Patrick Lambe gets stuck into Wisdom Management. One sentence sticks in my mind: Wisdom management cannot but focus on the knowledge and ability of privileged individuals.

Some observations:
  • James Surowiecki would probably disagree with this.
  • There is a demographic driver here. The baby boomer generation is just about to retire. Forty years ago many of them sought enlightenment & nirvana. And now they hit their sixties, they want wisdom. I'm not sure it works that way. Nor am I sure that all of them lack it.
  • Decision-making & mindfulness are two closely related things that most of us I struggle with.
  • Those pushing wisdom-enhancing courses are probably some of the least-equipped to do so.
I like the notion of wisdom but I'm not sure I like the notion of having it sold to me.

3 comments:

Patrick Lambe said...

The Surowiecki book only covers wisdom in a very narrow sense, mostly as far as I can see about fairly information-based accuracy with some good discussions and some bad (his whole discussion of crowds and markets is fatally circular/flawed - crowds make markets they don't read or predict them). If anything it covers a weak sense of discernment and possibly decision making. It doesn't really cover the more common wisdom connotations of insight, mindfulness, use of experience etc etc which of course are rooted in the notion of a personality with experience and a brain. Could you call a team wise? I think his use of the term is a clever metaphor for a title, and goes very little beyond that. Of course that doesn't stop the wisdom enthusiasts leaping on the keyword in his book title and using it to define things how they'd like to sell them.

Thesingh said...

The next thing would be philosophy management.

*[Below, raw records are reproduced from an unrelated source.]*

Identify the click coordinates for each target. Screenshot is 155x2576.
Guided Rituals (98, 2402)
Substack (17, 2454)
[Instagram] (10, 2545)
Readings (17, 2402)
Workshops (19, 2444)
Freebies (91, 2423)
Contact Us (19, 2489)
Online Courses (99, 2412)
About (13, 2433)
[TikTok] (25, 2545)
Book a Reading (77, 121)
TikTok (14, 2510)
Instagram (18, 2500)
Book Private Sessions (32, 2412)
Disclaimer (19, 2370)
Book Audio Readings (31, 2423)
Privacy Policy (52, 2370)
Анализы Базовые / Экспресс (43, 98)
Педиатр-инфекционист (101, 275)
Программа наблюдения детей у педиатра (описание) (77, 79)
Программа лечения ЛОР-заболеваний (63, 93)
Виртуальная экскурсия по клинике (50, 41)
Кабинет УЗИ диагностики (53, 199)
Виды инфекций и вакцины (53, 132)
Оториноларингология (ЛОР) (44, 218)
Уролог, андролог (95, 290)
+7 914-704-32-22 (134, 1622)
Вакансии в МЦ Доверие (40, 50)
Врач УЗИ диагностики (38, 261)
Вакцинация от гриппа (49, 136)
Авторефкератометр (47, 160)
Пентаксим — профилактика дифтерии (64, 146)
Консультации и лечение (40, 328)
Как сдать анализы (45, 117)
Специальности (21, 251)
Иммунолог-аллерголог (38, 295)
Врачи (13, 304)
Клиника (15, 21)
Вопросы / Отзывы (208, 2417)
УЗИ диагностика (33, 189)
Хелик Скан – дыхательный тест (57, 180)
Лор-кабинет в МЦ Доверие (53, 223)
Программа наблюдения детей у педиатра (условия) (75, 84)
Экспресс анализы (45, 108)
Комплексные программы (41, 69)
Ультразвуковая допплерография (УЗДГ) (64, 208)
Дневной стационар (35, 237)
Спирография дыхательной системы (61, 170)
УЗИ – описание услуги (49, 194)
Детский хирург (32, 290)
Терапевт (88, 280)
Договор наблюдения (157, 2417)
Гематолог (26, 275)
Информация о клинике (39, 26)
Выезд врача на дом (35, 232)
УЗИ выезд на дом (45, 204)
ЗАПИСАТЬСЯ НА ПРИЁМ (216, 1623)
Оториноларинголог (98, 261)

The principle is not strange, but indeed the quesiotn is what you define as wisdom. In the evergrowing and expanding chain of data-facts-information-knowledge-wisdom it's hard to define. Though I think that no one can deny that the advent of internet, web 2.0, enterprise 2.0, knowledege management, social media or whatever terms you want to use, will cause profound changes. Changes we are not yet able to foresee. It will influence power strucutre, the way we learn and see ourselves. And more importantly not only in the highly technologized western world, but also in the devekopoing world.

Matt Moore said...

Patrick - I think that you can call certain teams wise. There are also many foolish teams out there but I can think of examples of teams that have been wiser than individual participants.